Vista Issues Laid Bare, The What & Why
REGARDLESS OF WHAT Bill Gates might have claimed in interviews, a lot of the goodies in Vista have – I’ll be diplomatic – drawn inspiration from rival products, primarily Apple’s Mac OS X. The trouble is that Microsoft has prioritised the wrong bits, taken the wrong inspiration.
And the sad irony is that if it had made different choices, we’d have got a simpler, faster, safer Vista a lot sooner. So what sources and where has MS got its ideas from? And where should it have done so instead? You don’t have to look far. System-wide instant search and a query-driven, location-independent view of the filesystem are very useful things to have.

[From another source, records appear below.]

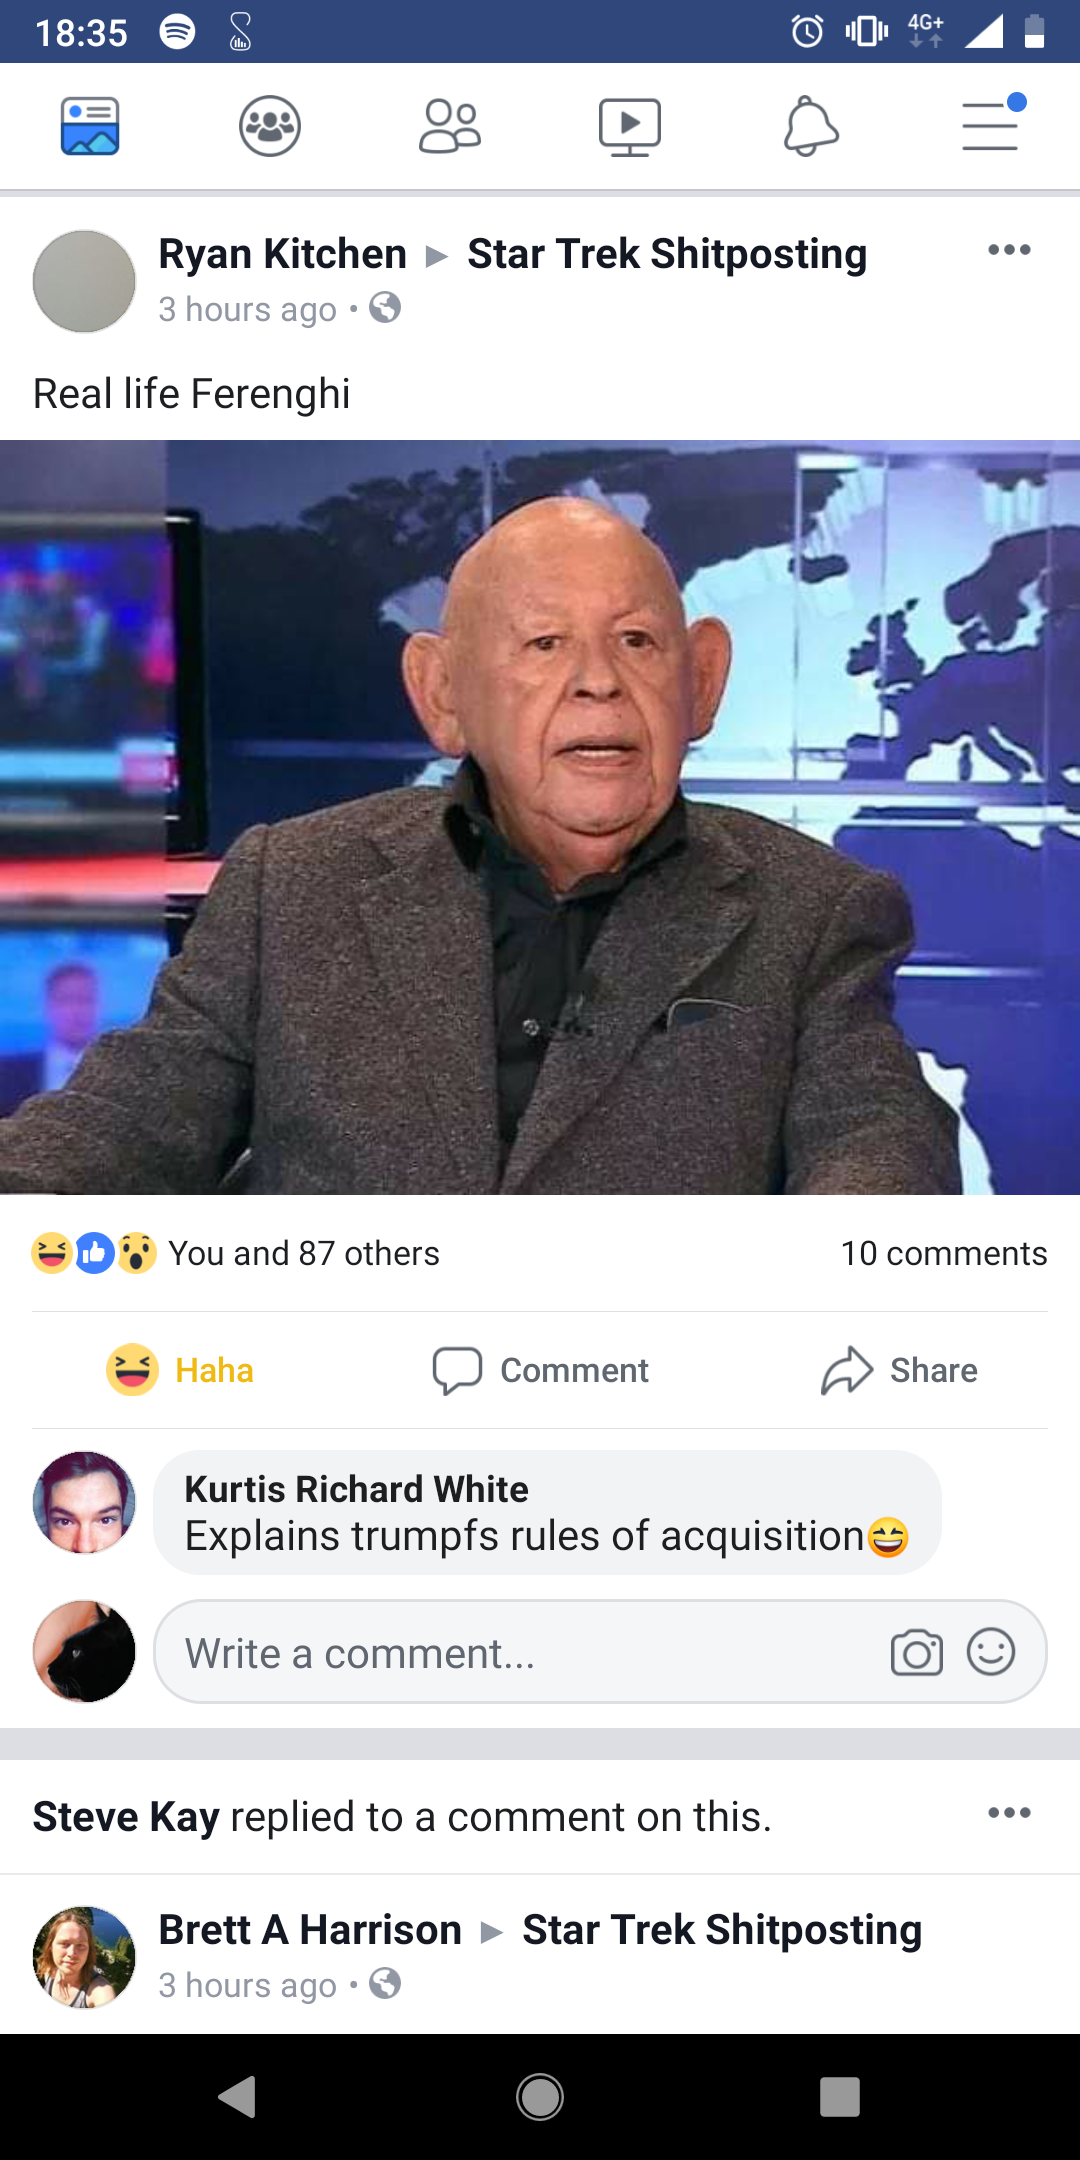
Task: Open the Friends tab icon
Action: tap(450, 126)
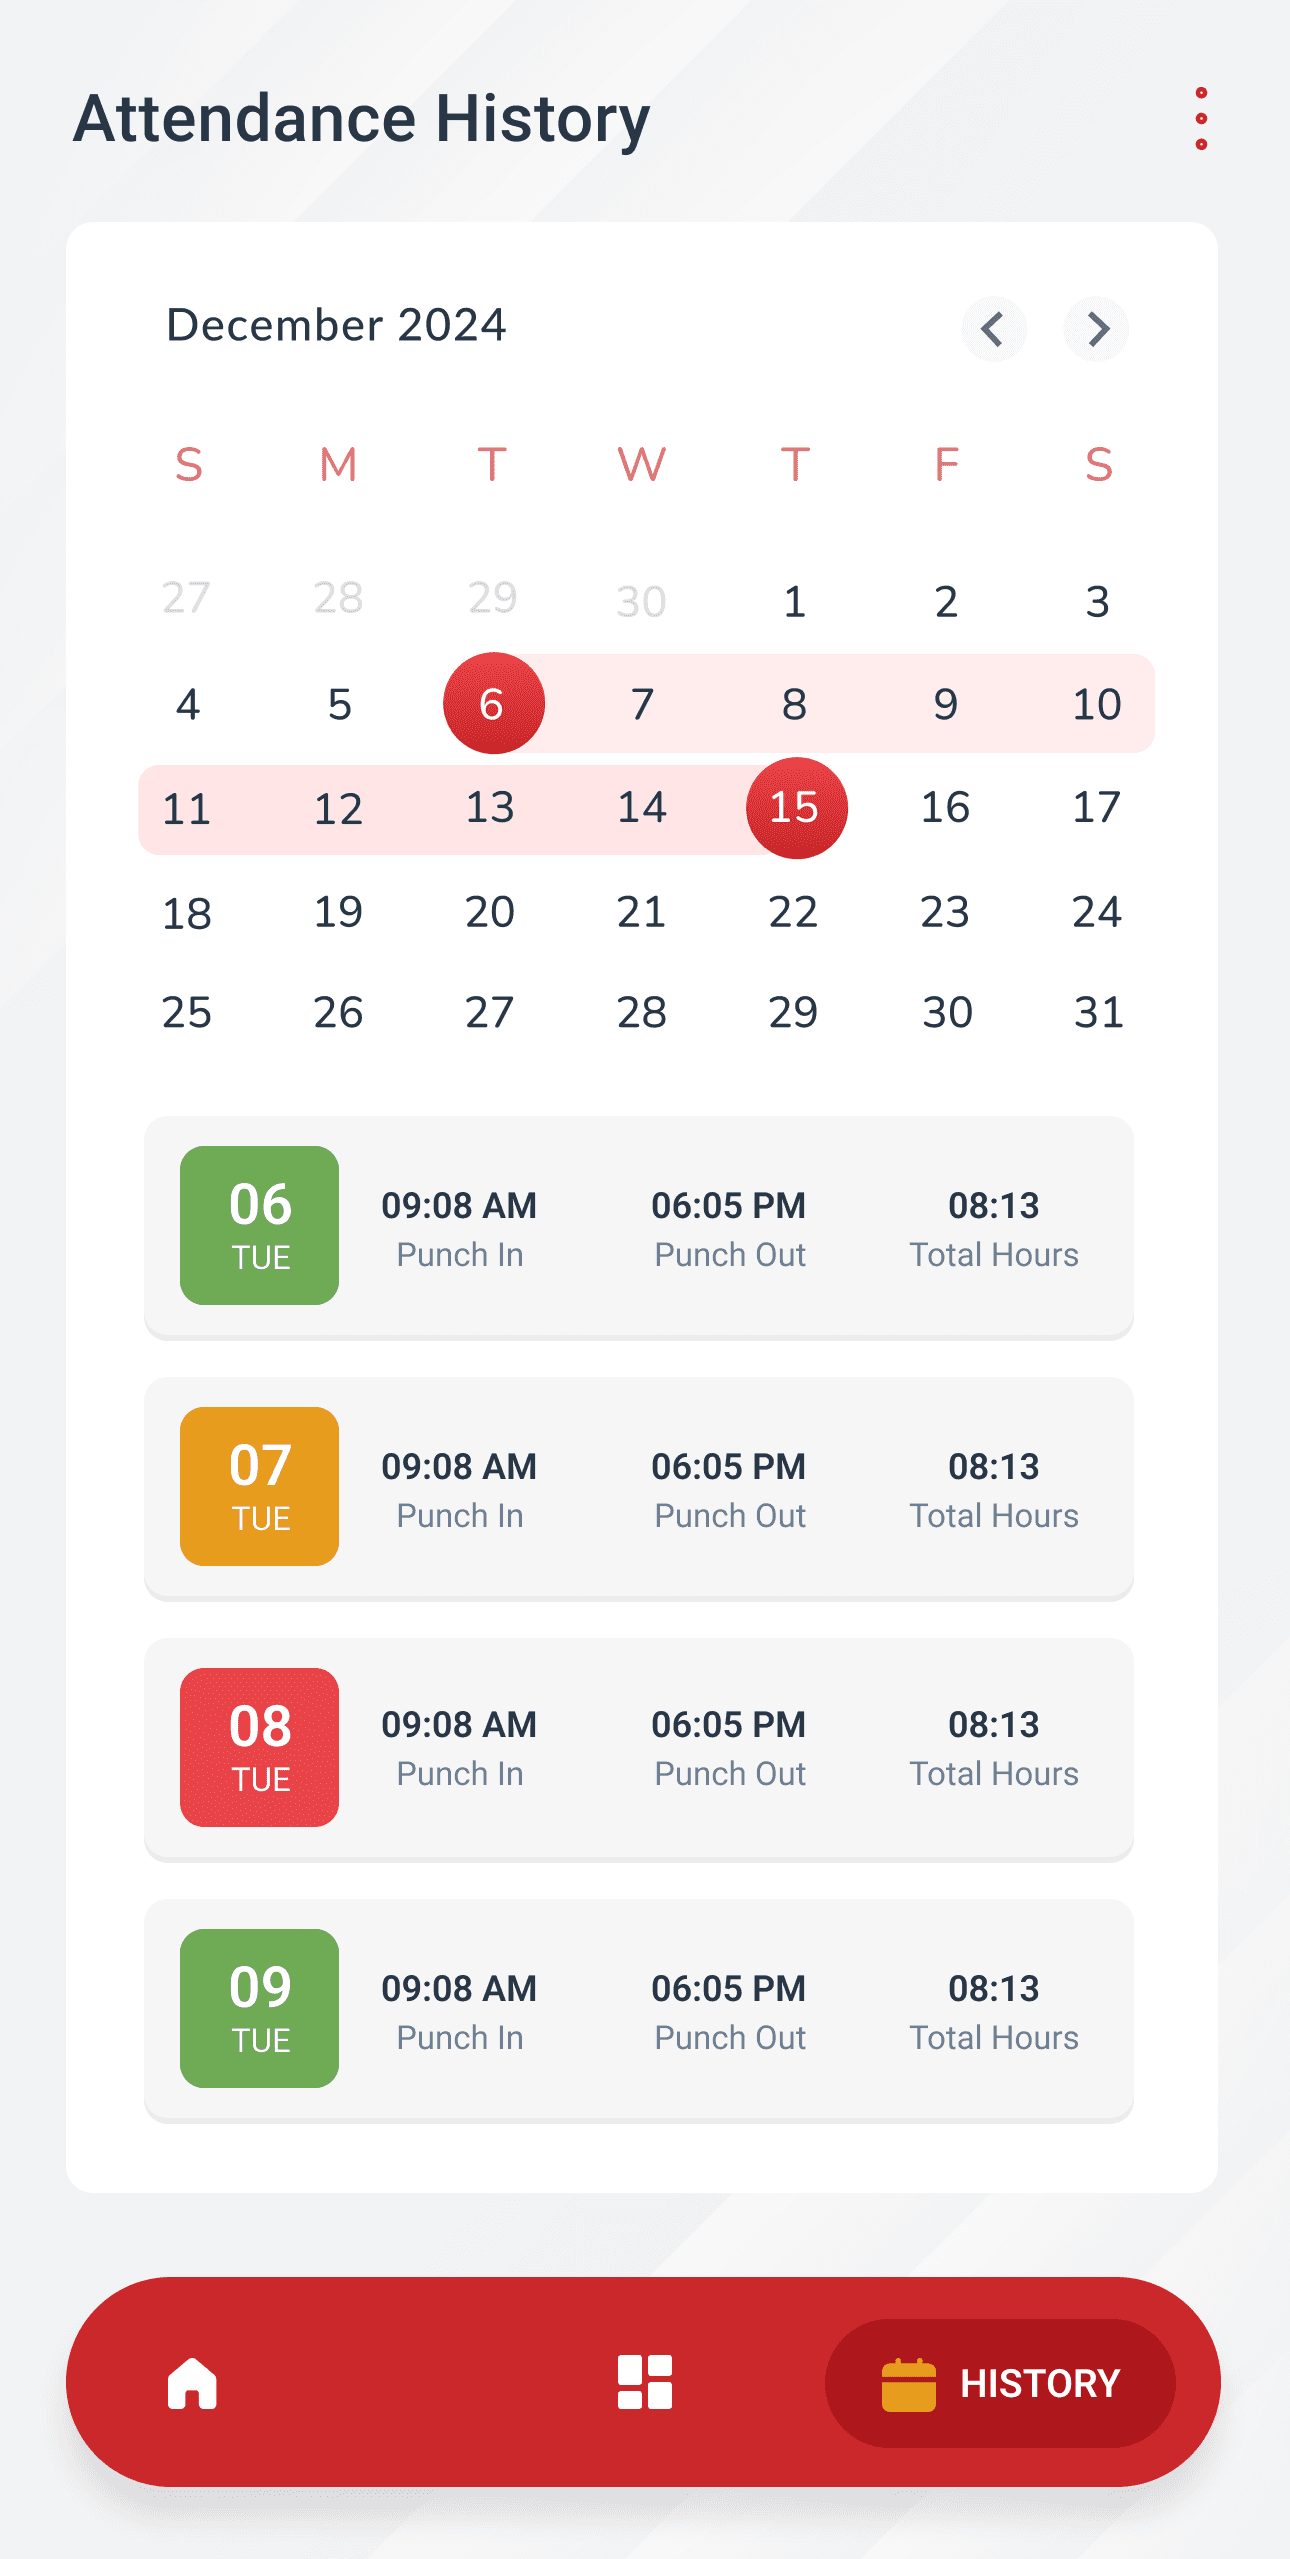Advance to next month with right chevron

[x=1097, y=329]

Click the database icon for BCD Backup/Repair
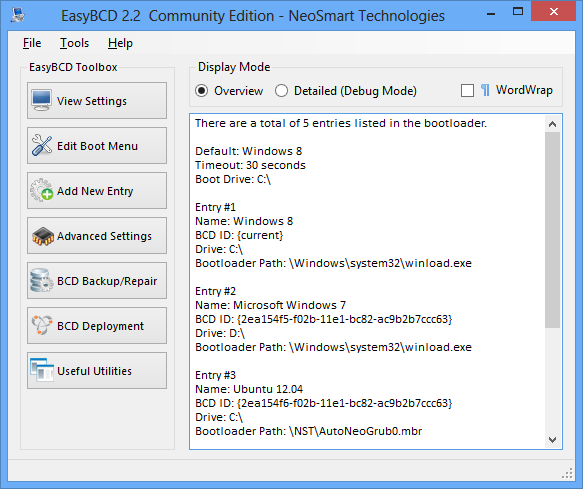(x=41, y=280)
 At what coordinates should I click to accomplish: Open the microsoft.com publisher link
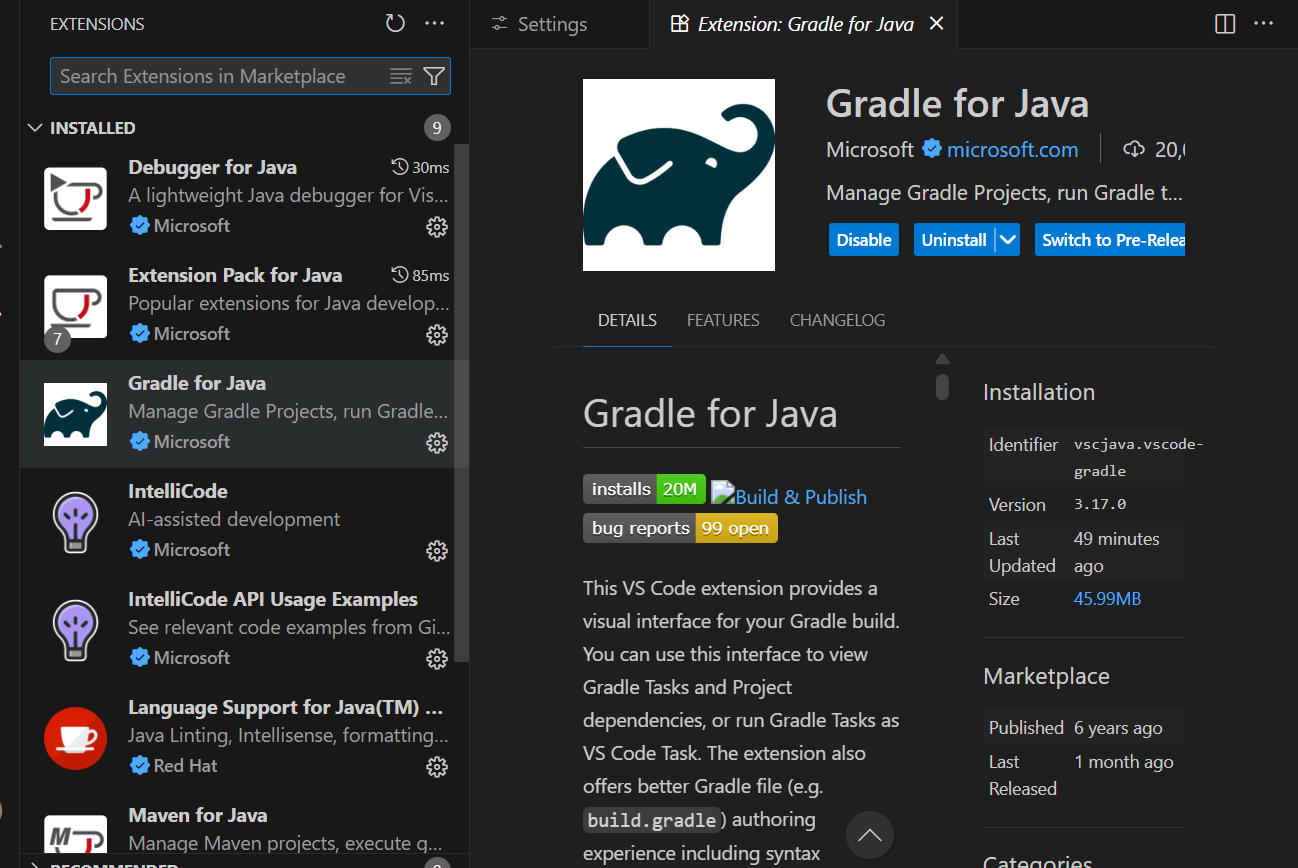(1013, 149)

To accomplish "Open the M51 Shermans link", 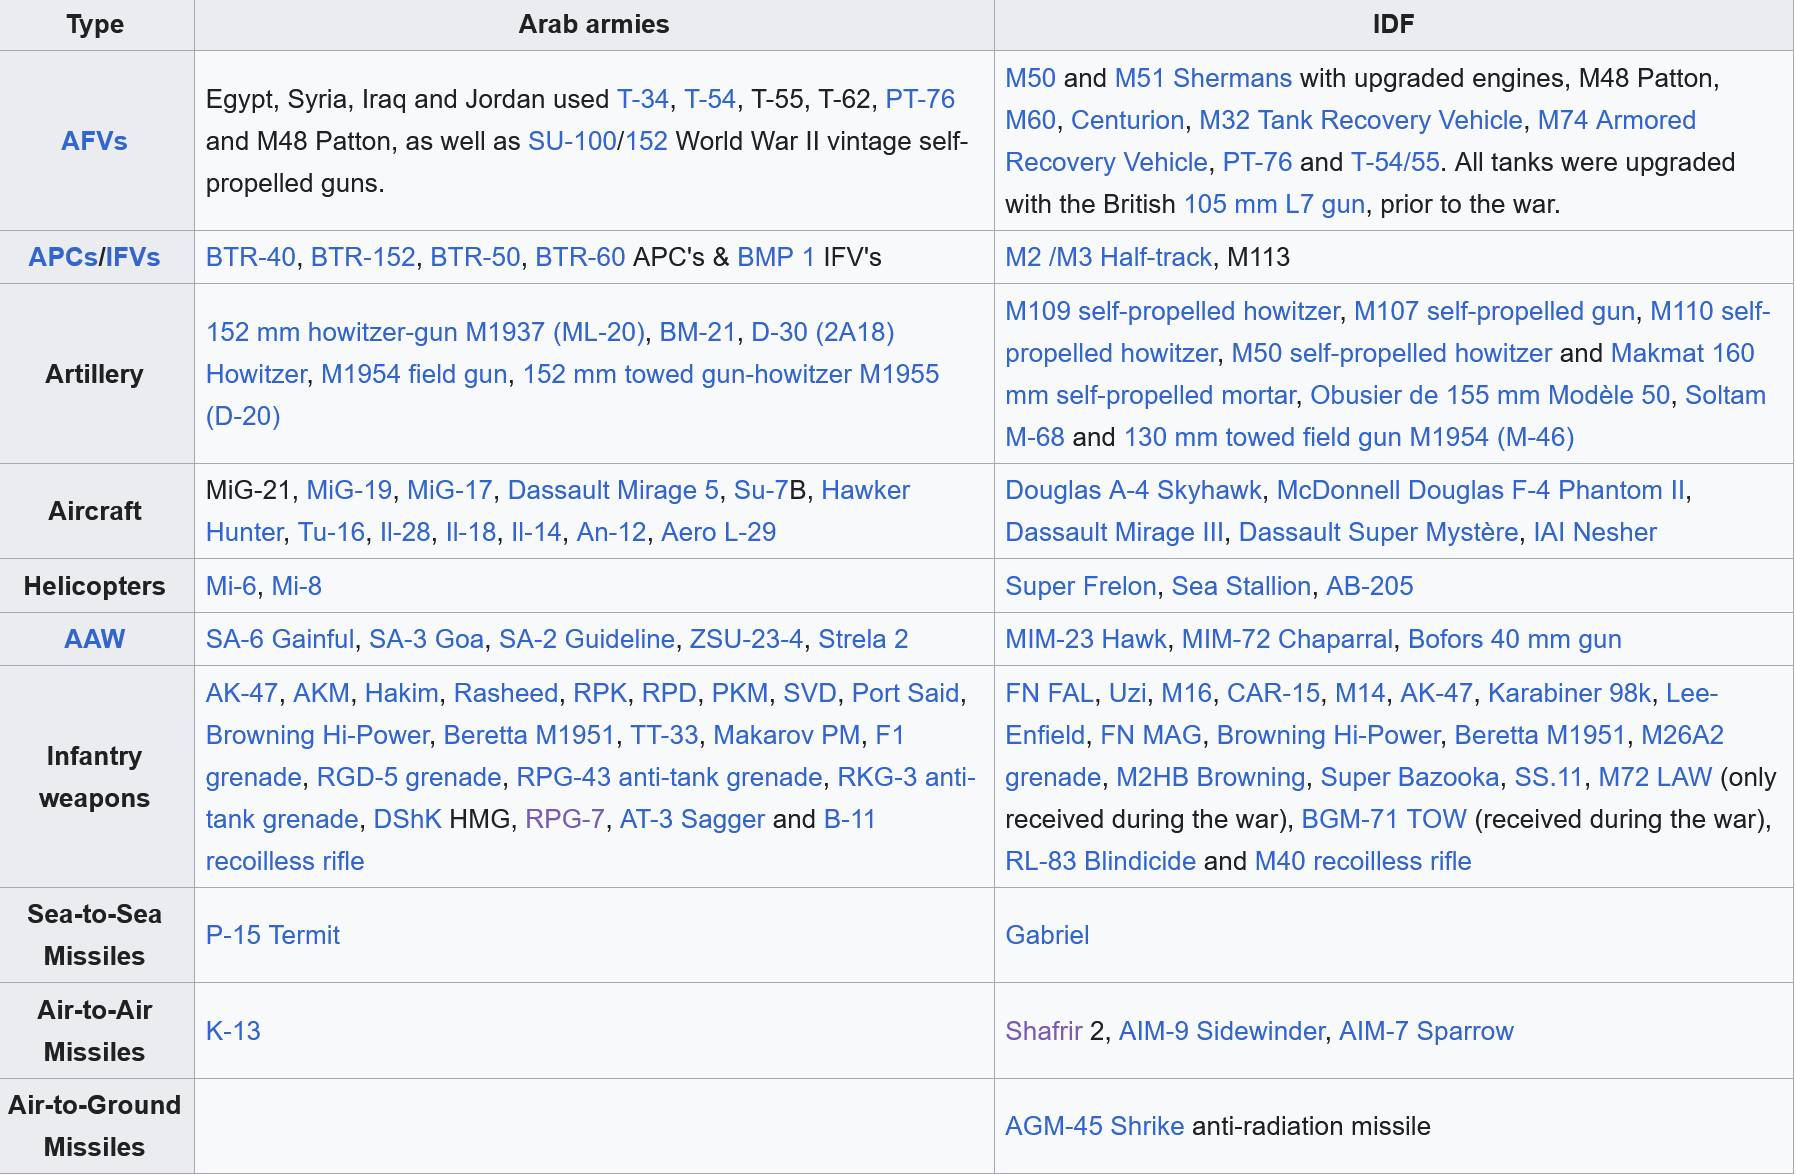I will (1202, 78).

Microsoft spent years working on “Windows Future Storage”, a complex system that would store all your data in a SQL database. Instead, Apple came up with Spotlight. A minor tweak to the filesystem code means that every file saved to disk is indexed as it’s saved, making it simple to offer near-instant file searching.
Once you’ve got that, it’s relatively trivial to offer folders showing all image files or all files containing “Dear Mrs Jones” or all files of over 38.45Kb generated by used “alice” between 2:30 on 13 April 2004 and 5:15 on 26 September 2005. No need for a big heavy relational database or SQL or anything else.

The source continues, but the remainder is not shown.